La présidente brésilienne Dilma Rousseff, qui a été suspendue de son mandat dans le cadre d’une procédure de destitution, a accordé un entretien à RT en Español, au cours duquel elle accuse les « usurpateurs » actuellement au pouvoir au Brésil de vouloir remplacer son programme de développement économique par le néolibéralisme. Ils cherchent ainsi à modifier à toute vitesse la législation relative aux « sociétés internationales » afin de leur permettre de mettre la main sur les immenses champs pétroliers « pré-salifères » et aussi à minimiser l’importance de bonnes relations avec les BRICS et les autre pays de l’Amérique ibérique.

Rousseff a cependant affirmé, à tort, qu’aucun intérêt étranger n’est impliqué dans la tentative de destitution à son encontre, même si de tels intérêts pourraient en profiter. Les faits montrent pourtant le contraire : le putsch destiné à rétablir « un gouvernement du, par et pour les hedge funds » au Brésil passe par la campagne anti-corruption « Lava Jato » (lave-auto), dans laquelle l’administration Obama a joué et joue toujours un rôle central.

Le juge Sergio Moro se vante de calquer sa chasse aux sorcières sur l’opération « Mani pulite » conduite en Italie au cours des années 90, et sur le système de négociation de la peine utilisé aux États-Unis par le FBI. (Selon ce système, un inculpé accepte de plaider coupable en échange d’un allègement de sa peine.) Au Brésil, l’enquête qui a commencé par s’intéresser aux « pots-de-vin » de la société pétrolière Petrobras s’est étendue au point de frapper aujourd’hui 230 sociétés brésiliennes et d’innombrables politiciens.

Coopération avec le FBI, la SEC et le DOJ

Déjà en novembre 2014, Carlos Fernando dos Santos Lima, un membre de l’équipe du juge Moro formé aux États-Unis, se réjouissait dans un entretien à Reuters du fait que l’équipe avait coordonné ses actions « pendant des mois » avec le département américain de la Justice (DOJ), ainsi que la SEC (régulateur de la Bourse) et le FBI. C’était moins d’un mois après la réélection de Dilma Rousseff à la présidence, une victoire ayant mis à mal les projets de ceux qui souhaitaient extraire le « B » des BRICS.

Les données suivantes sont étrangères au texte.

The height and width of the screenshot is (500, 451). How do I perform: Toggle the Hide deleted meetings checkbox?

Du coup, « Lava Jato » a pris de l’ampleur. En août 2015, une rencontre décisive a été organisée entre l’avocat d’Alberto Youssef, un individu condamné pour blanchissement d’argent sale, un agent du FBI et des représentants de fonds spéculatifs américains et britanniques (!) qui avaient intenté des poursuites contre Petrobras dans l’espoir d’obtenir des milliards en dédommagements pour des pertes encourues.

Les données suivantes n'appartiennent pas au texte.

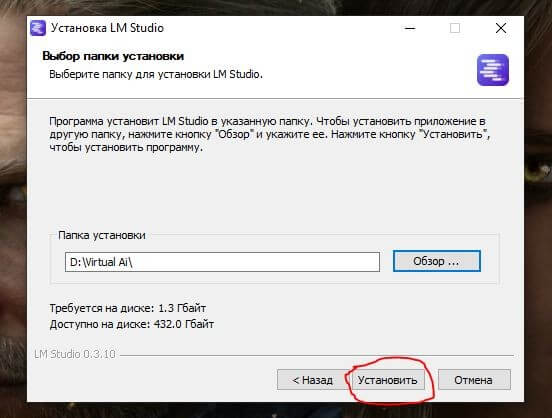552x418 pixels.
Task: Minimize the LM Studio installer window
Action: tap(410, 28)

Puis, le 22 septembre, l’avocat de Youssef, Antonio Figueiredo Basto, s’est rendu aux États-Unis pour négocier la peine de son client en échange de sa « coopération » avec le FBI et le DOJ. Un mois après, un responsable de haut niveau du DOJ, Patrick Stokes, a passé quatre jours au Brésil avec le juge Moro, l’équipe des procureurs et Youssef, pour préparer la suite de l’opération Lava Jato. Peu après, le président de la Chambre des députés brésilienne, Edwardo Cunha, lui-même ciblé par Lava Jato, a annoncé le lancement d’une procédure de destitution contre Dilma Rousseff.